## Page excerpt

There is a webpage for text escaping and unescaping in Javascript:
http://0xcc.net/jsescape/
Sources:
https://developer.mozilla.org/en-US/docs/International_characters_in_XUL_JavaScript
https://developer.mozilla.org/en-US/docs/Web/JavaScript/Guide/Values,_variables,_and_literals#Unicode
Suppose I allow my users to submit a form containing some text fields (I'm not talking about passwords). My users would occasionally use non-ASCII characters like Russian, Chinese, etc. so I use UTF-8 charsets in my database. The question is, should I really allow all of the possible UTF-8 characters? I had a look at the ASCII table and saw that characters 0 to 31 have nothing to do with text, except for newlines and white spaces. Characters 176 to 223 seem to be for decorative purposes :p. Should I restrict them?
The W3C skips these characters in their example regular expression in Multilingual form encoding:
$field =~
m/\A(
[\x09\x0A\x0D\x20-\x7E] # ASCII
| [\xC2-\xDF][\x80-\xBF] # non-overlong 2-byte
| \xE0[\xA0-\xBF][\x80-\xBF] # excluding overlongs
| [\xE1-\xEC\xEE\xEF][\x80-\xBF]{2} # straight 3-byte
| \xED[\x80-\x9F][\x80-\xBF] # excluding surrogates
| \xF0[\x90-\xBF][\x80-\xBF]{2} # planes 1-3
| [\xF1-\xF3][\x80-\xBF]{3} # planes 4-15
| \xF4[\x80-\x8F][\x80-\xBF]{2} # plane 16
)*\z/x;
Make sure it is valid UTF-8 and Unicode? Yes
Make sure it does not include certain characters, such as control codes? Probably not necessary
You should be aware that even though you are using UTF-8 in your form, you may not get valid UTF-8 from all user-agents when they send form data to you, and you will have to filter it as necessary. Invalid UTF-8 can take many forms, some of them being
Overlong encodings (which can lead to security issues)
Other invalid UTF-8 byte sequences, which may indicate that the user-agent ignored the character encoding and has submitted something like Windows-1252 or ISO-8859-1 encoding instead.
Code points that lie in reserved surrogate space in Unicode
All the above need to be filtered out during input, otherwise you are not storing valid Unicode.

## Required tasks
1/ Rewrite the text on UTF-8 form input starting at "There is a webpage" and ending at "I restrict them?", swapping "users" for "visitors".
2/ Translate this sentence from the text on UTF-8 form input into Spanish: "All the above need to be filtered out during input, otherwise you are not storing valid Unicode."
3/ Write what comes next in the text on UTF-8 form input, picking up after its final sentence.

(Stored items)
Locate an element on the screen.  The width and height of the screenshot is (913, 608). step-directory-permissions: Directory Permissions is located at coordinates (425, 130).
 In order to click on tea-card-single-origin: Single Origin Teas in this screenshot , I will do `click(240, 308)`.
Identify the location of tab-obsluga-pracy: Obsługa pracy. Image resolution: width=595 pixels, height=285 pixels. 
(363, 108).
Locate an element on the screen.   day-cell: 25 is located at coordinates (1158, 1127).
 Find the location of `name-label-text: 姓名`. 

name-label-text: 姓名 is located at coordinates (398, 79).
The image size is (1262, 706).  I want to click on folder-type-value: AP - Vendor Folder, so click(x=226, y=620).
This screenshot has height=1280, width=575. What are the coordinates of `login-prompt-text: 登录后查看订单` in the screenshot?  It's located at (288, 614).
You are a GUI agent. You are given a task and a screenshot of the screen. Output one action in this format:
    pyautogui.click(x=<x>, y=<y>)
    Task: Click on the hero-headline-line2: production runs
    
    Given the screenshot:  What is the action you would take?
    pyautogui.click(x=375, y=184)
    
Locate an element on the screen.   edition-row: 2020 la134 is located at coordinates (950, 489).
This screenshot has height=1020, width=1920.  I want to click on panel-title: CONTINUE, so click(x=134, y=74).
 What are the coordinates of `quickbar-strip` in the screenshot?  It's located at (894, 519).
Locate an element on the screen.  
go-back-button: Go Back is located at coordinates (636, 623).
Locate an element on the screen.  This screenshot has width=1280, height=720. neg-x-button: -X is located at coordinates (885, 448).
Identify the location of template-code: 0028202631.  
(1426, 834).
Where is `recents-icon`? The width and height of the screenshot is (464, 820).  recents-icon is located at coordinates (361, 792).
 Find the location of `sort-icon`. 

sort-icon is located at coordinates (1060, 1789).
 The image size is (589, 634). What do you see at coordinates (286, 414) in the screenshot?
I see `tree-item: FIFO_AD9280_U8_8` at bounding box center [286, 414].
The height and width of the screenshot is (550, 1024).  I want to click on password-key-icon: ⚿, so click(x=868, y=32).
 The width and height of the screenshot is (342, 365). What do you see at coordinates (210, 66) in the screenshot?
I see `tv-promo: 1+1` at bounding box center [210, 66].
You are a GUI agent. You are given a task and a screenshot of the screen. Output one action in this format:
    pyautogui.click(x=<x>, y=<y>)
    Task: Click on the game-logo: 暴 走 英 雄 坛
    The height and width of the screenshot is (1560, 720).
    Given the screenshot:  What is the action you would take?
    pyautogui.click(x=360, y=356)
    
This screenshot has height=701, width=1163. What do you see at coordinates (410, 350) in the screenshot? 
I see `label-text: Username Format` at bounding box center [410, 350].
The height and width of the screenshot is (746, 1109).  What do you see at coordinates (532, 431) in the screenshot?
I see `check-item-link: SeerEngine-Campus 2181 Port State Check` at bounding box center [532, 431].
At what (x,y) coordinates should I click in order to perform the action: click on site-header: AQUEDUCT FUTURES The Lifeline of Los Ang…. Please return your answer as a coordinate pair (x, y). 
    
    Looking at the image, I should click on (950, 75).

## Answers to the exercises
1/
There is a webpage for text escaping and unescaping in Javascript:
http://0xcc.net/jsescape/
Sources:
https://developer.mozilla.org/en-US/docs/International_characters_in_XUL_JavaScript
https://developer.mozilla.org/en-US/docs/Web/JavaScript/Guide/Values,_variables,_and_literals#Unicode
Suppose I allow my visitors to submit a form containing some text fields (I'm not talking about passwords). My visitors would occasionally use non-ASCII characters like Russian, Chinese, etc. so I use UTF-8 charsets in my database. The question is, should I really allow all of the possible UTF-8 characters? I had a look at the ASCII table and saw that characters 0 to 31 have nothing to do with text, except for newlines and white spaces. Characters 176 to 223 seem to be for decorative purposes :p. Should I restrict them?

2/ Todo lo anterior debe filtrarse durante la entrada; de lo contrario, no estás almacenando Unicode válido.

3/
If you want to serve valid HTML or XHTML, which use a subset of Unicode, you will need also need to filter out (either at input or output):
C0 control codes 0x00 to 0x19 (apart from tab, space, new line, carraige return)
0x7F
C1 control codes 0x80 to 0xBF
(probably) any code point above 0x10FFFF
No.
It's a very bad idea to try to "pre-clean" user input. What you consider "decorative" might be absolutely necessary to readers of another language. The best solution is to store the text as-is in the database, and then sanitize it before writing to the page.
When you say "the ASCII table" you're talking about this page, aren't you? That page is garbage. Only the first 128 characters (ie, 0..127) are "ASCII"; the mappings they show for the numbers 128..255 are from an ASCII extension called cp437. There are a lot of "extended ASCII's" out there, and cp437 is far from the most common one.
But I digress. Your question isn't about character encodings, it's about filtering, and a filter should be based on the properties of the characters: is it a letter, a digit, a control character? Most modern programming languages provide methods or functions to obtain such information, and most provide regex support as well. As for what you should filter, or whether you should filter at all, only you can know that.